• [WORK INSTRUCTION]: Give the count of lines in the data that include "agent", with no other words.

(INFORMATION GIVEN Opens)

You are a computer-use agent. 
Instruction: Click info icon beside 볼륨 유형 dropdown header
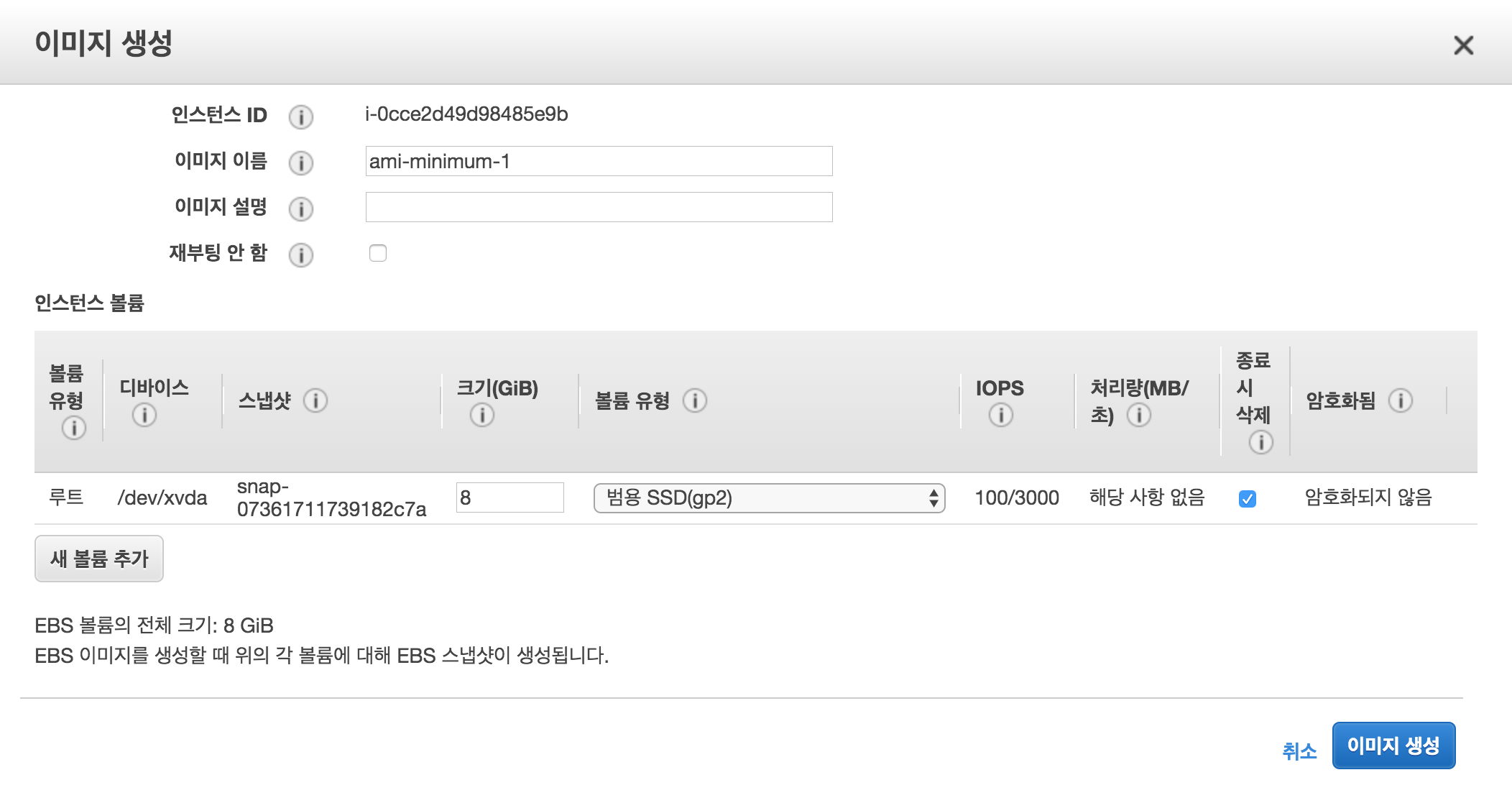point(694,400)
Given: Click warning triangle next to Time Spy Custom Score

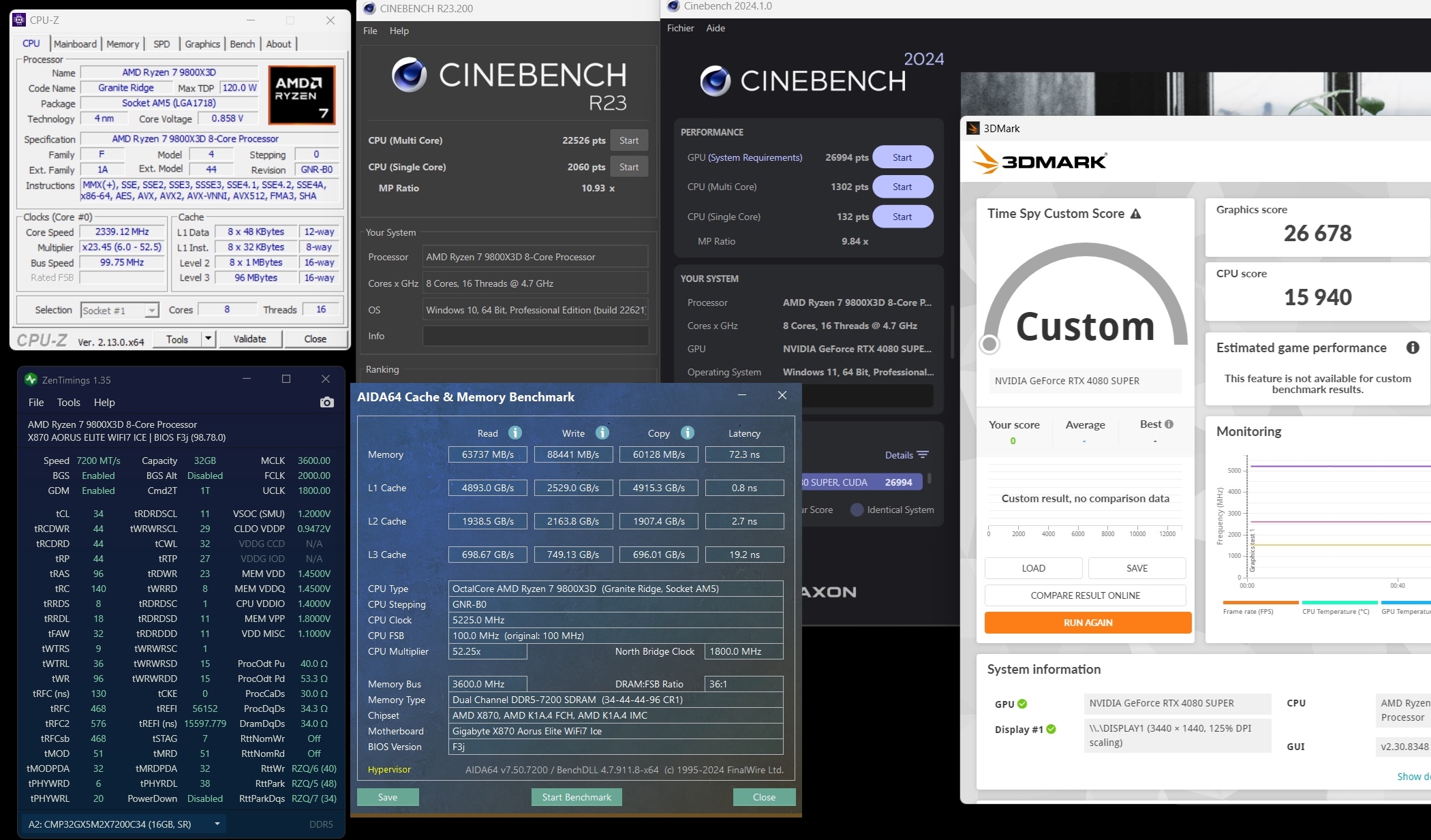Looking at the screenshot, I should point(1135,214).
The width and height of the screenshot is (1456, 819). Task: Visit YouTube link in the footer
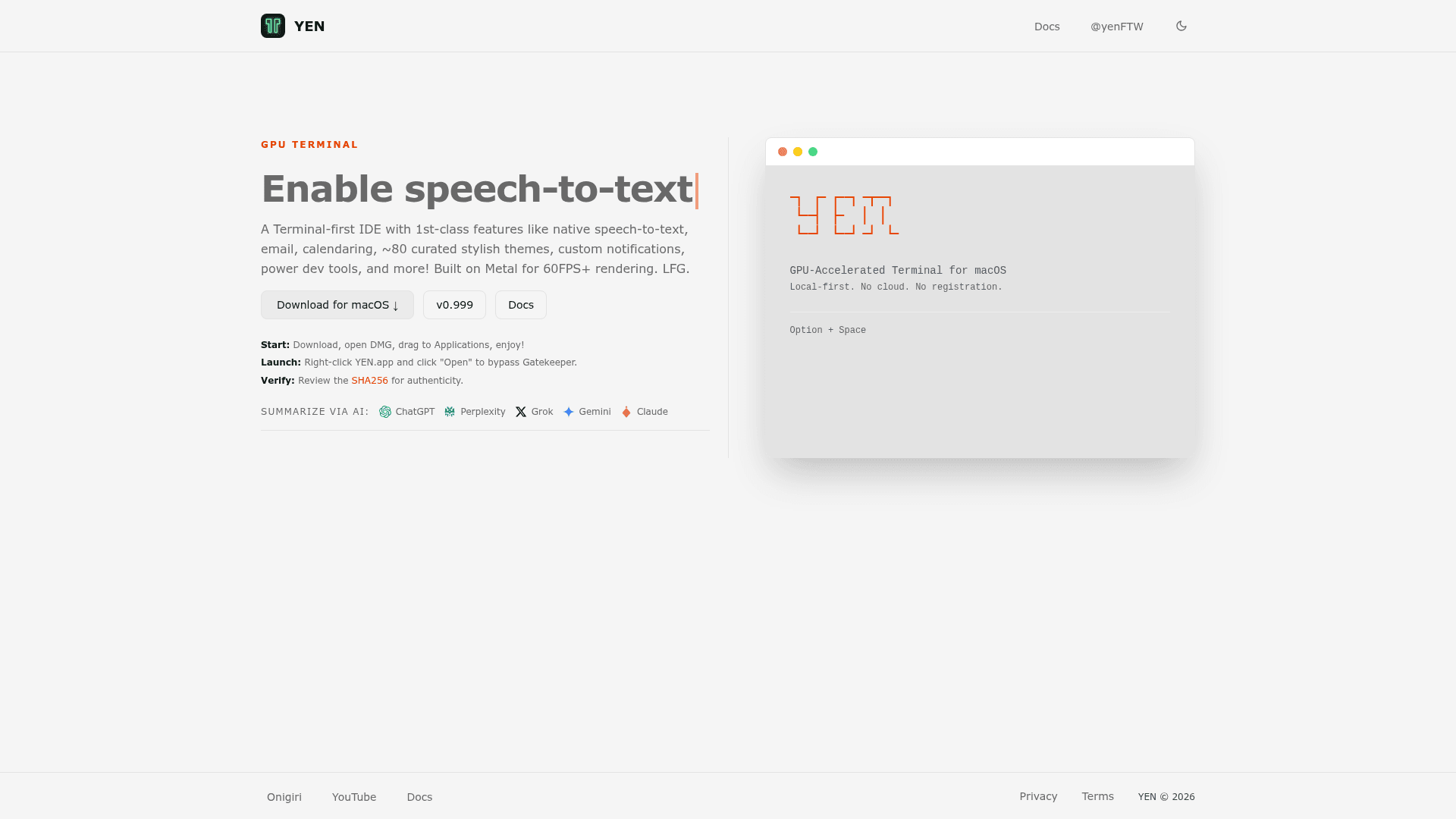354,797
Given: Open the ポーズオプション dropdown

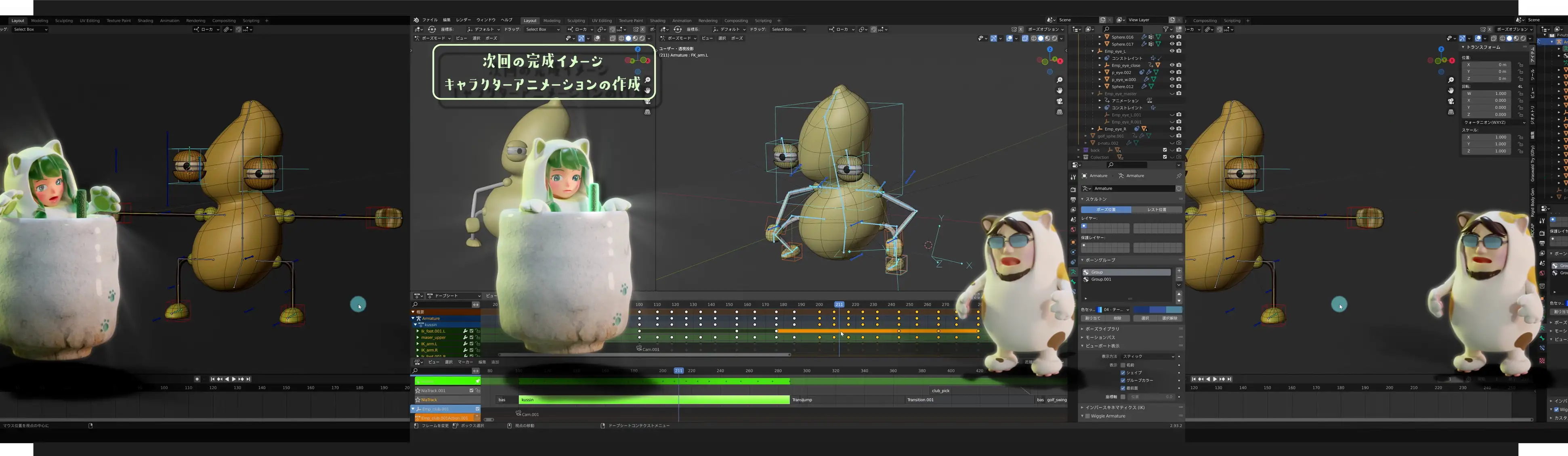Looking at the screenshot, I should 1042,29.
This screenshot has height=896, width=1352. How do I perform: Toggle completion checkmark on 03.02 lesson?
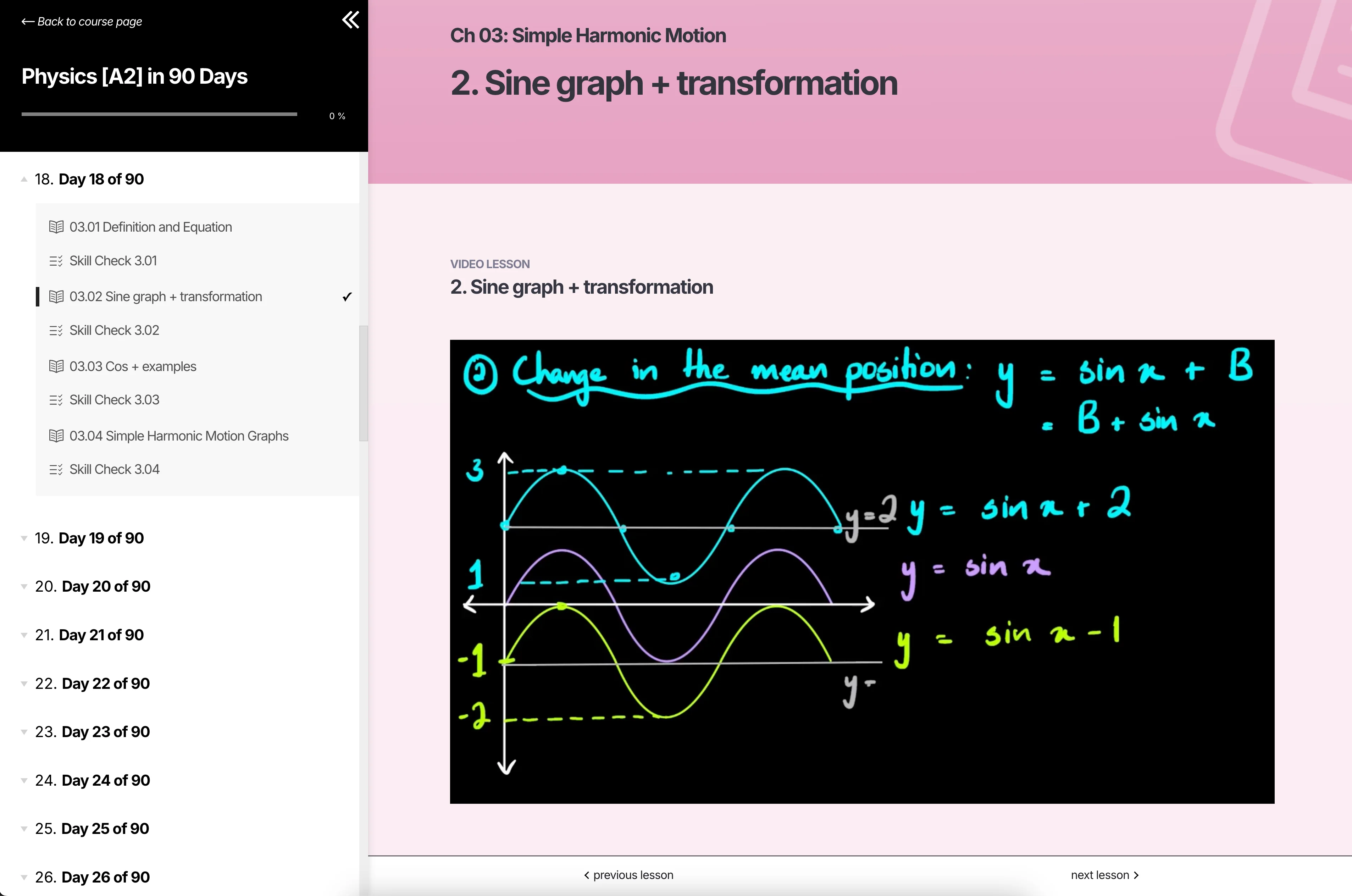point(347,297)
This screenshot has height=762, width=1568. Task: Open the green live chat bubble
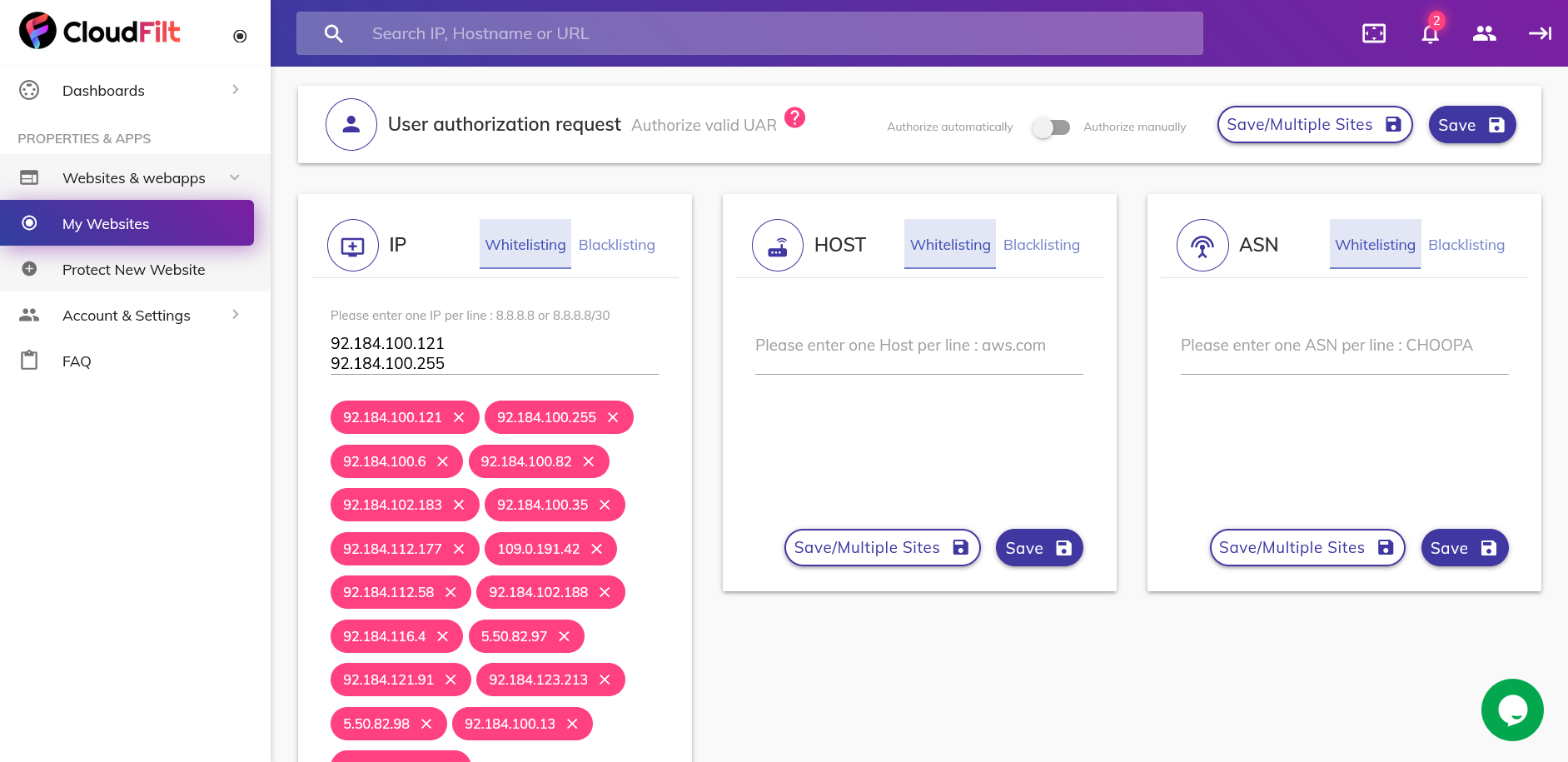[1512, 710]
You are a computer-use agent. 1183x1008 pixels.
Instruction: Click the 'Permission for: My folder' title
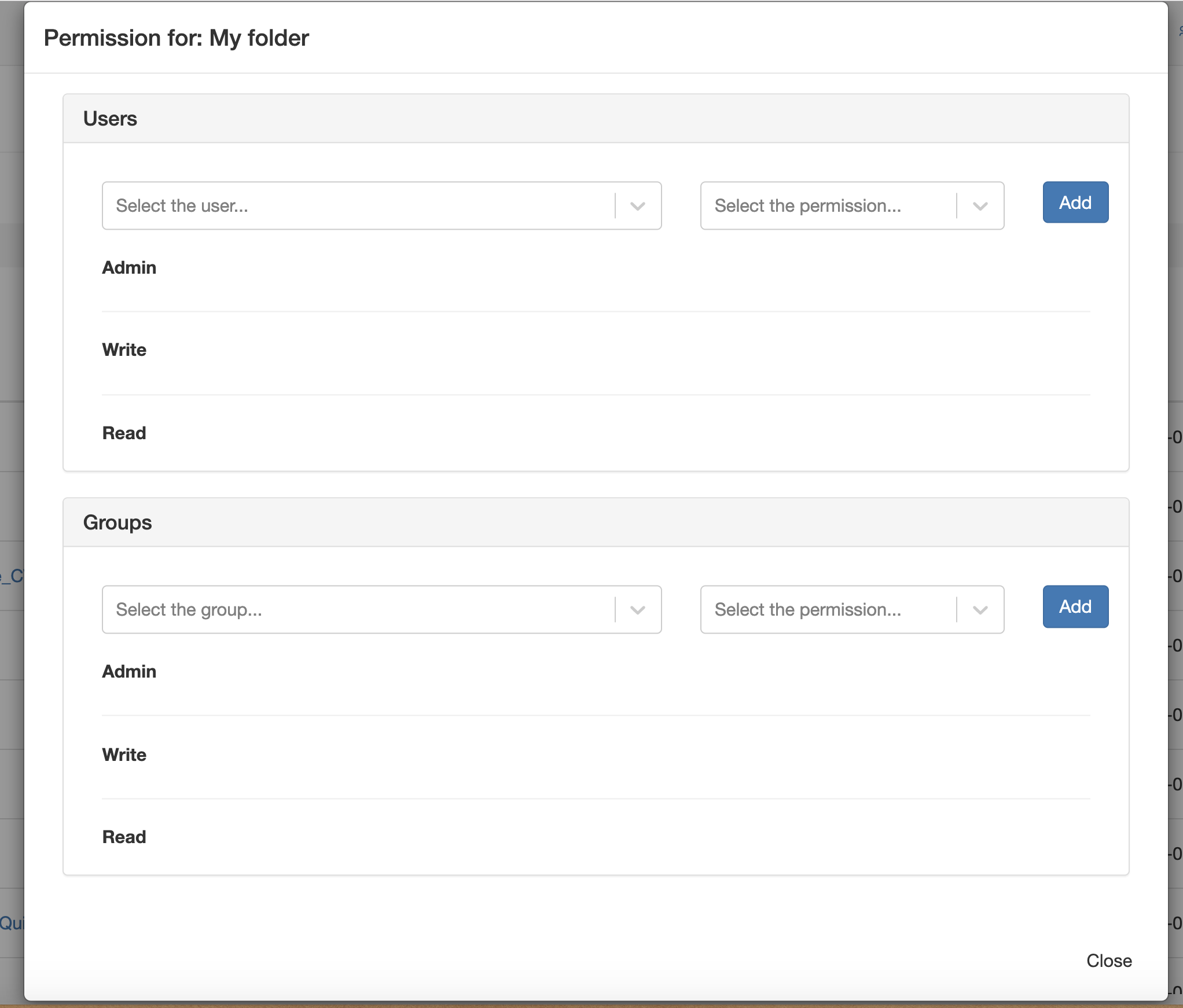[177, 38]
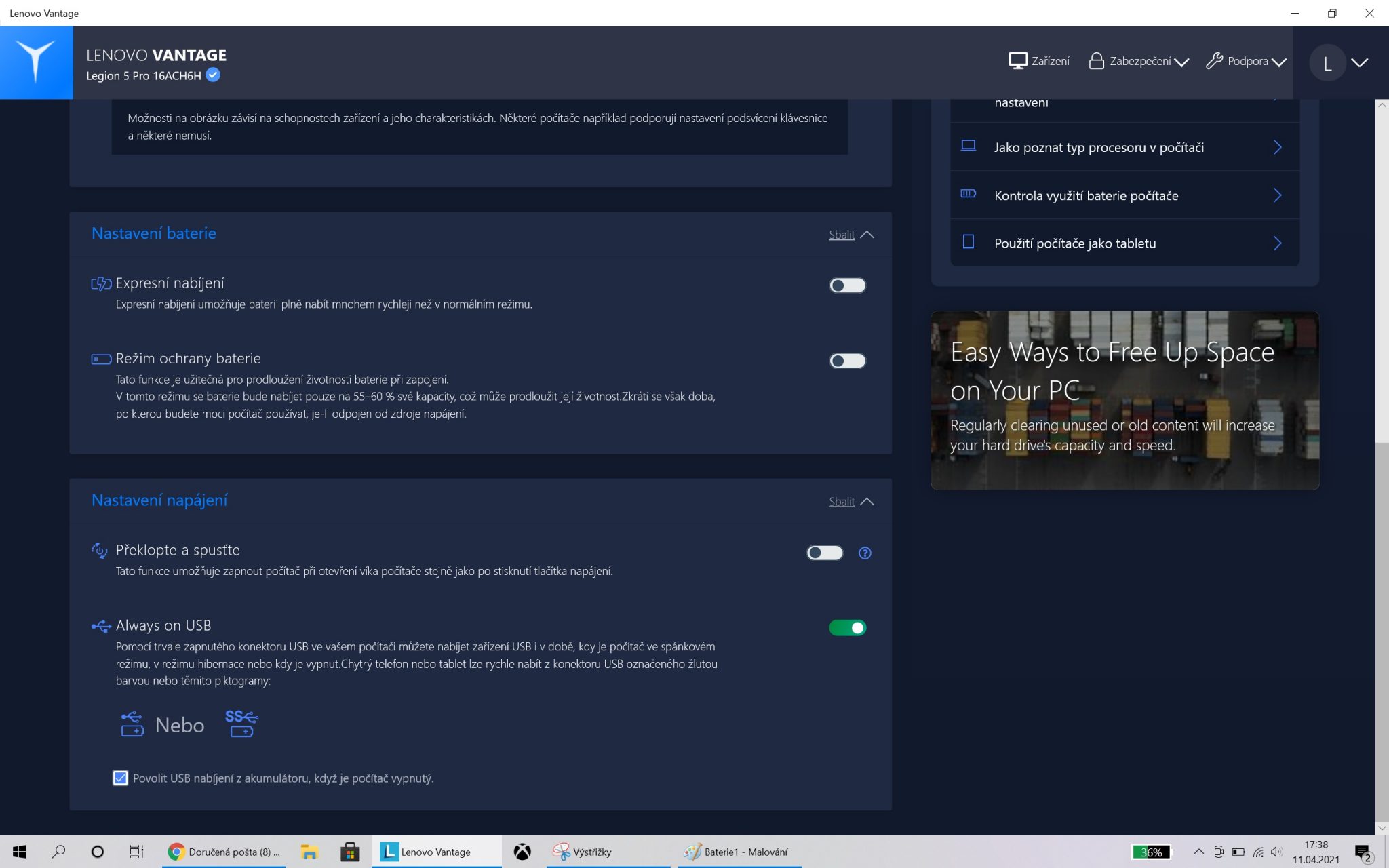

(INFORMATION GIVEN Closes)

• [RESULT OF THE EXERCISE]: 2